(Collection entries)
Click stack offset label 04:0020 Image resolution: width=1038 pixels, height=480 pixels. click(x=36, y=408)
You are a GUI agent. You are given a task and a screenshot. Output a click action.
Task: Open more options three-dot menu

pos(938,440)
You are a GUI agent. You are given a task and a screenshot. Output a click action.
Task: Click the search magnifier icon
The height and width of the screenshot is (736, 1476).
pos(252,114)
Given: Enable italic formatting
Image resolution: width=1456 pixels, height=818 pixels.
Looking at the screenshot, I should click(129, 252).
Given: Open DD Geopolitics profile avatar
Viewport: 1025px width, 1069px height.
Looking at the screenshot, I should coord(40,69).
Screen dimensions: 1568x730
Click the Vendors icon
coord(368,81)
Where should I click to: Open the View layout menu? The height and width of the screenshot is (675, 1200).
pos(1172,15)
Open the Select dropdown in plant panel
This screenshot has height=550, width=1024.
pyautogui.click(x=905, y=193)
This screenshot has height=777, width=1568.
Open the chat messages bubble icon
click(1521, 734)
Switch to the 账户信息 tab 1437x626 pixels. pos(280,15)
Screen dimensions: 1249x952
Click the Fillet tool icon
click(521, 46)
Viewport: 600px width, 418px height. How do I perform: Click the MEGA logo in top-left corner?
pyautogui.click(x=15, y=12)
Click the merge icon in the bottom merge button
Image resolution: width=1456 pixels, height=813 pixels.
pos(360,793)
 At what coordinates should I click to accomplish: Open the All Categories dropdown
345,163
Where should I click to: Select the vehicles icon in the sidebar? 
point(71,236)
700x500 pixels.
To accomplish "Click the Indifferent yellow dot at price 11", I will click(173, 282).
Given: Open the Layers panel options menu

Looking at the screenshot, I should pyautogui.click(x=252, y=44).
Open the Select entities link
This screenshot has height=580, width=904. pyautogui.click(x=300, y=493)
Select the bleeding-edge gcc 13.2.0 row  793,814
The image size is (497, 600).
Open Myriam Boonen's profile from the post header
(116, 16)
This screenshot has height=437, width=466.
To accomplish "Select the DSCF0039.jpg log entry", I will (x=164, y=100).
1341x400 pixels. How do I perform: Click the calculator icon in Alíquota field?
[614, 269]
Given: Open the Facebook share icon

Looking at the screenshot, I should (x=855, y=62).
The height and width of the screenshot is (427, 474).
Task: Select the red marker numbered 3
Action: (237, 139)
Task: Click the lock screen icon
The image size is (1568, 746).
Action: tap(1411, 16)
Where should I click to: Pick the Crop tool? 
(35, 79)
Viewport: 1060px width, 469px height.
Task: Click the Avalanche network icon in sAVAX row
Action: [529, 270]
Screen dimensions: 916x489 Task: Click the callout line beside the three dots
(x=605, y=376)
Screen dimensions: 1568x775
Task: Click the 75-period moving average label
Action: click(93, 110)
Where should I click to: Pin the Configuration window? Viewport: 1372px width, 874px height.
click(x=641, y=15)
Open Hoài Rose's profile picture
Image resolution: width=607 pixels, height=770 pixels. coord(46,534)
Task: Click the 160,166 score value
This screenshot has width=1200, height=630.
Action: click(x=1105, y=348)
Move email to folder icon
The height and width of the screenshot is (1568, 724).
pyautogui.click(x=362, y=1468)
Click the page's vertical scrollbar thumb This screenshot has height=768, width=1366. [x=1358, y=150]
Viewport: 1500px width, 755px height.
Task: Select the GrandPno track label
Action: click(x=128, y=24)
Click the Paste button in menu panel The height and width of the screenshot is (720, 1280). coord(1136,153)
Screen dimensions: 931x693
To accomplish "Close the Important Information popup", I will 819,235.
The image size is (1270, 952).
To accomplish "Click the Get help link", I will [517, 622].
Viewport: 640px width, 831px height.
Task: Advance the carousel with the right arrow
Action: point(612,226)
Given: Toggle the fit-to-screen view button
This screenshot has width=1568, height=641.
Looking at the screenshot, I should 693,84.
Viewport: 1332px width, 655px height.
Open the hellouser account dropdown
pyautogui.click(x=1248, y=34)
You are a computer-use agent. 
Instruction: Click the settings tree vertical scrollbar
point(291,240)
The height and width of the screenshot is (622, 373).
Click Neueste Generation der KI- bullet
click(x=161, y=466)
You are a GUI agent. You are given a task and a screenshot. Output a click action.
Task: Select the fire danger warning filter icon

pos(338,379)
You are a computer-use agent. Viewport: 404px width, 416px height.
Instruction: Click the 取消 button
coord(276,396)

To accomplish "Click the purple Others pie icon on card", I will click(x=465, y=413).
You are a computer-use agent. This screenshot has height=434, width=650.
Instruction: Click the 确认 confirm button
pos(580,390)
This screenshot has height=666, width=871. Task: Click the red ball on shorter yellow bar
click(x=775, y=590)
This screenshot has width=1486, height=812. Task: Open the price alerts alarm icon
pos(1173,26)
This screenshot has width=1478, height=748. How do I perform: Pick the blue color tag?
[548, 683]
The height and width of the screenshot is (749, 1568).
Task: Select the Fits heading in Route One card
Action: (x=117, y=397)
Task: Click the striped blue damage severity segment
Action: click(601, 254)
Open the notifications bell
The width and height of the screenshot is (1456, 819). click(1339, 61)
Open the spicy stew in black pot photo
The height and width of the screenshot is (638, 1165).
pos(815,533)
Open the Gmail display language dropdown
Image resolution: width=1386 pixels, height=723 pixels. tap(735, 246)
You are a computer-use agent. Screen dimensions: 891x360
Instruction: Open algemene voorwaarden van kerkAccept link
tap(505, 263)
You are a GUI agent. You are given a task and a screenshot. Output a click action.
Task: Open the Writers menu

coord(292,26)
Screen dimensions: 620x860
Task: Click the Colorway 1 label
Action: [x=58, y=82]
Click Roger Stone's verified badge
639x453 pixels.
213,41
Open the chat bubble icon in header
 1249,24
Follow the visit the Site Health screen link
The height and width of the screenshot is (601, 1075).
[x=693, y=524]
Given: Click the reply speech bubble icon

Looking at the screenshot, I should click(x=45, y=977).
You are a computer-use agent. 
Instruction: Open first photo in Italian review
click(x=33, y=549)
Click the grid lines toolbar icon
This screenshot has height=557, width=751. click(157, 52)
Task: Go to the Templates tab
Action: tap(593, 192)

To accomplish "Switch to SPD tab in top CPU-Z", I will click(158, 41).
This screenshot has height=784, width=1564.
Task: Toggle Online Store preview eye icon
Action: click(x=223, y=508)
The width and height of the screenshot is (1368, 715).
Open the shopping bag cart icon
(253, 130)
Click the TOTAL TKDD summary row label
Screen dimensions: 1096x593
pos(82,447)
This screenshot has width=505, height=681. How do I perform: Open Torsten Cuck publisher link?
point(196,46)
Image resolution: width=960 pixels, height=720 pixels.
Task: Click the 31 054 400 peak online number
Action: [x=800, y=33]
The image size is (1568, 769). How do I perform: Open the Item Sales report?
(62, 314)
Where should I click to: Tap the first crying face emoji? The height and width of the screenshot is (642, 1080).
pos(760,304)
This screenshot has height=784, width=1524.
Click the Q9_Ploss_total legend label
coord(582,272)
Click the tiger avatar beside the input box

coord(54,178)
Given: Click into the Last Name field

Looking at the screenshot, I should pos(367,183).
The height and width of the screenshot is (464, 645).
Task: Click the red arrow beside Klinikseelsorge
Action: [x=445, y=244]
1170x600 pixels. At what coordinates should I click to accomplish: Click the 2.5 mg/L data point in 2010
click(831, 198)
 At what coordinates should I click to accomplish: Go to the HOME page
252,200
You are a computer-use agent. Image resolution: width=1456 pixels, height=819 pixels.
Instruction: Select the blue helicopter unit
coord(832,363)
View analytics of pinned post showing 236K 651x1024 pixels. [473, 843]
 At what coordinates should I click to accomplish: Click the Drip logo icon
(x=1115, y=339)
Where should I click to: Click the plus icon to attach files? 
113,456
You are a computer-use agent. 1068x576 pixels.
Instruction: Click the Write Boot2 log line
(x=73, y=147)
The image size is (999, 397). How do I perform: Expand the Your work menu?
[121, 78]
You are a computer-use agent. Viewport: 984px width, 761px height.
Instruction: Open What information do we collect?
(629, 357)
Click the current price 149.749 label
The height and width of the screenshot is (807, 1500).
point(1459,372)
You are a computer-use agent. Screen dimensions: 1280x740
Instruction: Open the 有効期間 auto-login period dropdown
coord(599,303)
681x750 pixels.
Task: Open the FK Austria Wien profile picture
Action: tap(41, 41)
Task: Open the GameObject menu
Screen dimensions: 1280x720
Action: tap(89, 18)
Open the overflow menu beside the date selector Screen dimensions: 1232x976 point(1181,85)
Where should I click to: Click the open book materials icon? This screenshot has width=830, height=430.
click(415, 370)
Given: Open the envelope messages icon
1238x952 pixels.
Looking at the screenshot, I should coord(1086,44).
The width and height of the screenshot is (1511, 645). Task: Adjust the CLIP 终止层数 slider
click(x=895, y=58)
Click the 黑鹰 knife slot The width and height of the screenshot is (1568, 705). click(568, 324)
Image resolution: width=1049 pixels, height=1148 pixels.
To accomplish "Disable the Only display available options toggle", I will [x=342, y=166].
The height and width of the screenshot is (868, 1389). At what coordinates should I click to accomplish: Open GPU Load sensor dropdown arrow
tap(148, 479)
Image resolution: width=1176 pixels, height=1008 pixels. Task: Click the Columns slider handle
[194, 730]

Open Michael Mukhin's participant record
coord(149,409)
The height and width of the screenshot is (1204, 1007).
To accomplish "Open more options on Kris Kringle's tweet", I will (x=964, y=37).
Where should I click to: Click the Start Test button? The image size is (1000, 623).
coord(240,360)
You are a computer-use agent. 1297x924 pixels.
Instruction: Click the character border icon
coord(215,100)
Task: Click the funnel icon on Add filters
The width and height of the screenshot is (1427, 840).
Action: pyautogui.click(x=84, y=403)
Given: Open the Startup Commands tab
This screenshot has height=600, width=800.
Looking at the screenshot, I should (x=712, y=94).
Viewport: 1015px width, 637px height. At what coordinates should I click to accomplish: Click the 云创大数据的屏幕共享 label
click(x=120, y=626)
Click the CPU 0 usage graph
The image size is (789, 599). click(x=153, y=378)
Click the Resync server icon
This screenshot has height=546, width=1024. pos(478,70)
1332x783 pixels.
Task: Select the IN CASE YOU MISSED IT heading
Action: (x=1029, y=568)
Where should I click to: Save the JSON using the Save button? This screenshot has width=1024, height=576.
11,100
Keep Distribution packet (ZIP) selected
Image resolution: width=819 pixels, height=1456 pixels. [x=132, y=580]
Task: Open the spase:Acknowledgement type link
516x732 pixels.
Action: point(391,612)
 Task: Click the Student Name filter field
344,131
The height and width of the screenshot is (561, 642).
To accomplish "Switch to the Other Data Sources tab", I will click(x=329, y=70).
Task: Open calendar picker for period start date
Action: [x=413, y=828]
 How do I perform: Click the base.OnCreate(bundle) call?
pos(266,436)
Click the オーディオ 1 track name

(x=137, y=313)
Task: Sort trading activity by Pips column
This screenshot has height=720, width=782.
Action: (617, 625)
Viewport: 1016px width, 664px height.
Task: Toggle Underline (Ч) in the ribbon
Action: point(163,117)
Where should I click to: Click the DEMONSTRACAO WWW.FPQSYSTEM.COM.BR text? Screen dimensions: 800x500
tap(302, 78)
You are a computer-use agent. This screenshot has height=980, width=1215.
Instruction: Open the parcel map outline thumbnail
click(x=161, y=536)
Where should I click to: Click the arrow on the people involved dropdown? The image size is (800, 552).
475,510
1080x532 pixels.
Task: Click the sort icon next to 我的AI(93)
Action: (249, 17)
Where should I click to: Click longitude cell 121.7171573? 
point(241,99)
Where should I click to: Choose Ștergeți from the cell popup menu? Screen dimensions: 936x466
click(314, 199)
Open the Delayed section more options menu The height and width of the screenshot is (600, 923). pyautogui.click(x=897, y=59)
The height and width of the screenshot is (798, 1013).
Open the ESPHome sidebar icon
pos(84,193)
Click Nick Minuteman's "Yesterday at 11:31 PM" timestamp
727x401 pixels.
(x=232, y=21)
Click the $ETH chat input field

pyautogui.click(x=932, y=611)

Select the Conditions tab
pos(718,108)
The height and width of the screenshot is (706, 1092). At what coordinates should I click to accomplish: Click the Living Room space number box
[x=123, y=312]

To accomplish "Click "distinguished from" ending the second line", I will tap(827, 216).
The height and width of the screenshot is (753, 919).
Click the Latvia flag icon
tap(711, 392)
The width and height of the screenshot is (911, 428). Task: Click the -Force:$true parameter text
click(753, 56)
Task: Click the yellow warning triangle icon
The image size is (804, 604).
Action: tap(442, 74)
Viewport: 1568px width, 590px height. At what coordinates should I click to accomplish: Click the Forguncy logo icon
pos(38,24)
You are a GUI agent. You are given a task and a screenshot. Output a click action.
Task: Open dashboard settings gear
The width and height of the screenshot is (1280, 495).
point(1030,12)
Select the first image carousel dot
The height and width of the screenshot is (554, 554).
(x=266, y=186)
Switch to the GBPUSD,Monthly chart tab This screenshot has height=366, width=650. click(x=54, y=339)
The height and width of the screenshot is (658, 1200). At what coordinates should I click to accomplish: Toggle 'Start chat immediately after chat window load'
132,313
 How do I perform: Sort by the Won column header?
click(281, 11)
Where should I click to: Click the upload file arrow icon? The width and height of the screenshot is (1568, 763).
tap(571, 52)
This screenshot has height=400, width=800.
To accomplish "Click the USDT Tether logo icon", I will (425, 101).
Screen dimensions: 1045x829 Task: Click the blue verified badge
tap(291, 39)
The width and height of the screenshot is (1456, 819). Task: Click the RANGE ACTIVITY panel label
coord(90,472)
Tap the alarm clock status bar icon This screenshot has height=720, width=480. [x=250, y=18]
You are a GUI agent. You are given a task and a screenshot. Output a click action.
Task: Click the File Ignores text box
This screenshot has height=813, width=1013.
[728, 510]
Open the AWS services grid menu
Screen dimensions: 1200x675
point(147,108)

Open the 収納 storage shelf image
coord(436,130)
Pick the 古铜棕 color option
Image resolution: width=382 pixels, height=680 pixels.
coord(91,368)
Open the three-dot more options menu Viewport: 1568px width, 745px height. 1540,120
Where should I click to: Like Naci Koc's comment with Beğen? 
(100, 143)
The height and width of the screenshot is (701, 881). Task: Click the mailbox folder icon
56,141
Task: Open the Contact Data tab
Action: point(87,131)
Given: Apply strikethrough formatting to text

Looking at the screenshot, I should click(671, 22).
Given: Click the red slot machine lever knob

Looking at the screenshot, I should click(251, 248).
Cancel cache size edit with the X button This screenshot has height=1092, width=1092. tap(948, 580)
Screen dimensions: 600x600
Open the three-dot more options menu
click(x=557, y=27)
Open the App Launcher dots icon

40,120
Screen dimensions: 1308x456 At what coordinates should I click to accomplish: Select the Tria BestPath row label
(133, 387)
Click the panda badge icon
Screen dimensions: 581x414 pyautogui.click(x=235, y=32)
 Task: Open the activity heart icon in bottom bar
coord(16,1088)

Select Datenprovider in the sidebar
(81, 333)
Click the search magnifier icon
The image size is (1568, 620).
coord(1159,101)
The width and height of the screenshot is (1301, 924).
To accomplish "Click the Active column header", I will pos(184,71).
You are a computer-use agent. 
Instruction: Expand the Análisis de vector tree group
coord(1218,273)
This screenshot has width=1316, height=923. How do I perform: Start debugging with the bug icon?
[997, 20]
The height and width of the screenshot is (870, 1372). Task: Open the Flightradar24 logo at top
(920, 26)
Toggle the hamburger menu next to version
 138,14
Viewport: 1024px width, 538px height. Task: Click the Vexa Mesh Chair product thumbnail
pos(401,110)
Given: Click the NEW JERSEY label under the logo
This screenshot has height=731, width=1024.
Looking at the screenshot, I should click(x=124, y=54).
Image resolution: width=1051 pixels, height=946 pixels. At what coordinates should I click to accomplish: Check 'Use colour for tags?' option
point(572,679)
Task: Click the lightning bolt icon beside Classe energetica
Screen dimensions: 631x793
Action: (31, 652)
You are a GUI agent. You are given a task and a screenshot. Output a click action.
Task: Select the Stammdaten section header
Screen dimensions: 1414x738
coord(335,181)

STATED EXERCISE. Transcribe, without any changes, the lines of the collection entries above from the line containing "Keep Distribution packet (ZIP) selected" through the line containing "click(314, 199)", including both of those lines.

SOLUTION TO THIS PROBLEM.
Keep Distribution packet (ZIP) selected
Image resolution: width=819 pixels, height=1456 pixels. [x=132, y=580]
Task: Open the spase:Acknowledgement type link
516x732 pixels.
Action: point(391,612)
 Task: Click the Student Name filter field
344,131
The height and width of the screenshot is (561, 642).
To accomplish "Switch to the Other Data Sources tab", I will click(x=329, y=70).
Task: Open calendar picker for period start date
Action: [x=413, y=828]
 How do I perform: Click the base.OnCreate(bundle) call?
pos(266,436)
Click the オーディオ 1 track name

(x=137, y=313)
Task: Sort trading activity by Pips column
This screenshot has height=720, width=782.
Action: (617, 625)
Viewport: 1016px width, 664px height.
Task: Toggle Underline (Ч) in the ribbon
Action: point(163,117)
Where should I click to: Click the DEMONSTRACAO WWW.FPQSYSTEM.COM.BR text? Screen dimensions: 800x500
tap(302, 78)
You are a computer-use agent. This screenshot has height=980, width=1215.
Instruction: Open the parcel map outline thumbnail
click(x=161, y=536)
Where should I click to: Click the arrow on the people involved dropdown? The image size is (800, 552).
475,510
1080x532 pixels.
Task: Click the sort icon next to 我的AI(93)
Action: (249, 17)
Where should I click to: Click longitude cell 121.7171573? 
point(241,99)
Where should I click to: Choose Ștergeți from the cell popup menu? Screen dimensions: 936x466
click(314, 199)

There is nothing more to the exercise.